If you are using any of the snapshot-based backup solutions for your virtualized machines—Veeam Backup & Replication and vRanger being the two most popular—then from time to time you are probably going to see a failed backup. This is a common occurrence even with traditional backup solutions, but in this situation it can have a drastic effect on your production environment.
While I can only directly speak for the effect with Veeam, as it is the only one I’ve used, the situation described here as I understand it is common to all of the VMware-centric backup systems. What happens is specific to situations where bandwidth is constrained, like when you are replicating over the WAN to off site. Backup job A runs and successfully completes. The last stage of the backup process is removing the temporary snapshot that is used to create the backup; this can be a time-intensive process depending on how large the backup (and thus the snapshot) is. During this process, backup job B attempts to create a snapshot and begins backing up the same virtual machine. When this happens, the VMware helper that was trying to merge the original snapshot (<disk>-delta.vmdk) back into the disk file (.vmdk) becomes orphaned. Furthermore, VMware still believes the snapshot to be locked by the original process.
In my experience, there are four steps to troubleshooting this issue and getting the delta files to roll back up into the disk files. You hopefully will not have to complete all four, as they are steps for “this fix isn’t working.” The first two can be done on a running VM, so you incur no downtime; the second two require you to take down the VM.
Step 1: Unlock the snapshot
The first step is to get the snapshot unlocked. The trick to this is to migrate the VM from the host it is on to another and then back again. Those of you using a vCenter-based infrastructure should know all about this. Just vMotion the machine, not the datastore, from one host to another.

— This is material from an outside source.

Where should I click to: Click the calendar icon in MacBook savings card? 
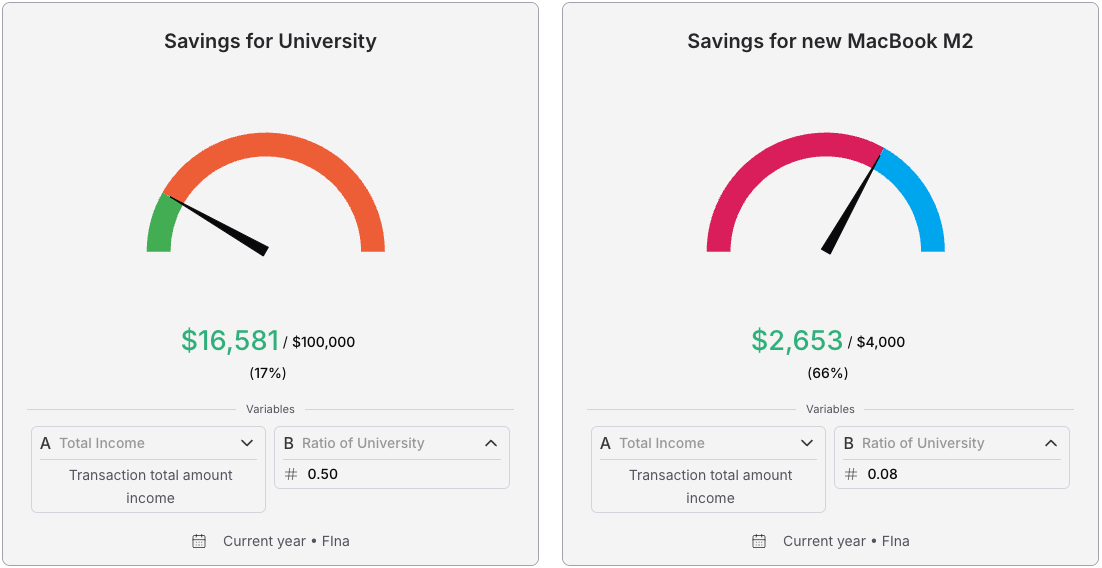pyautogui.click(x=759, y=541)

It is important to vMotion the machine back to the original host. If you don’t, you get introduced to another error. Once the process is finished, you should be able to go into Snapshot Manager and click the “Delete All” button to clear them all out. Don’t be alarmed if the process of “Remove all snapshots” seems to hang on 95%; this is normal operation and, depending on the size and quantity of the snapshots, this process can take many, many hours.
Step 2: Trick vCenter
In some cases, after you perform the migration and you open Snapshot Manager, it appears that the VM has magically gotten rid of all of its snapshots. If you browse the datastore where the VM resides, using either the GUI VI Client or the CLI via SSH, you will still see the delta files there. If this is the case, you can trick vCenter into showing you the snapshots again by creating another snapshot manually (right-click VM, choose snapshot, “Take Snapshot”). When done, all of your Consolidate Helpers will reappear. After that, try to Delete All from the Snapshot Manager again.

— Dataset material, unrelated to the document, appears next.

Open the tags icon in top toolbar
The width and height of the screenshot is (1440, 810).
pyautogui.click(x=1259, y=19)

Step 3: Migrate the datastore
If you have gotten to this point, I hate to tell you but you are now looking at some down time from here on out. If the snapshots still haven’t moved, the next step in my process is to shut down the virtual machine and migrate the datastore. Yes, I know, you are probably screaming at the screen about the fact that, with ESX 4, you don’t have to shut down to migrate the data any more. However, if you have reached this step, there are most likely more delta files than the VI client could handle before reaching the timeout limit, and shutting down makes the process faster and more robust. Migrating the datastore will have the effect of rolling the deltas back up if the process completes successfully.

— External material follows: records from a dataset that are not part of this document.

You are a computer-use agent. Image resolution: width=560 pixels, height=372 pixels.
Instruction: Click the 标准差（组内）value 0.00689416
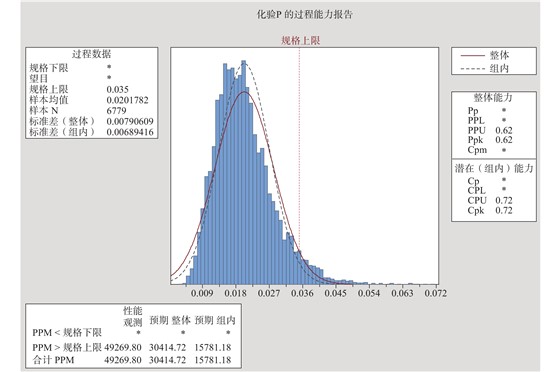click(x=130, y=132)
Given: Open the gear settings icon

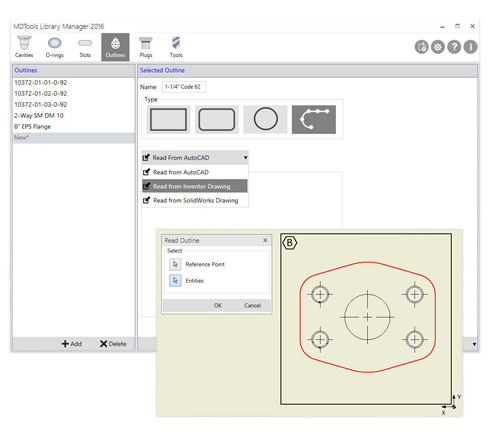Looking at the screenshot, I should click(438, 47).
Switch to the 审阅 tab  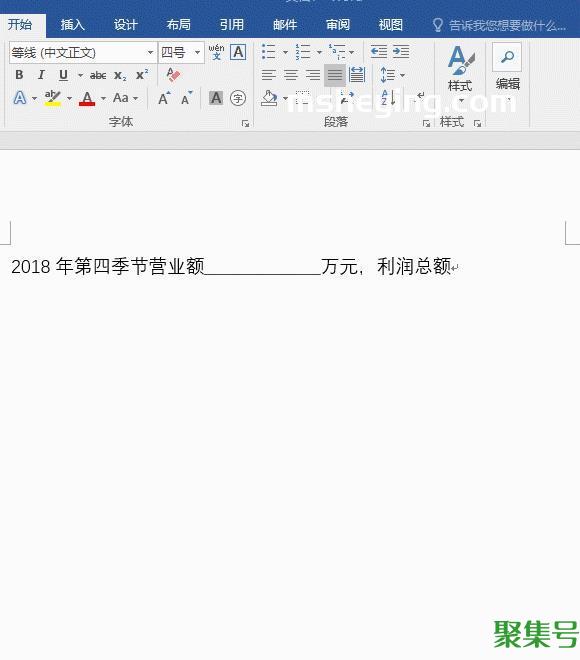(338, 25)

Step 4: Convert the virtual machine
This step is for those of you (myself included) who ignore the problem too long. ESX is only capable of handling 32 snapshots for any given VM. Beyond that, trying to Delete All will not work. Neither will migrating the datastore. In this case, you need to install VMware’s standalone Converter tool on the VM and perform what’s referred to as a v2v, or virtual to virtual, conversion. I’ve seen reference to just using the VI client to clone the VM, but this process was defined to me by VMware support, so I’ll trust their judgment.
I have only reached this step once, and I hope to avoid it from here on. Current Windows activation will not survive this process, so at the least you will have to reactivate. At worst, you might actually have to call Microsoft and have them manually activate your server.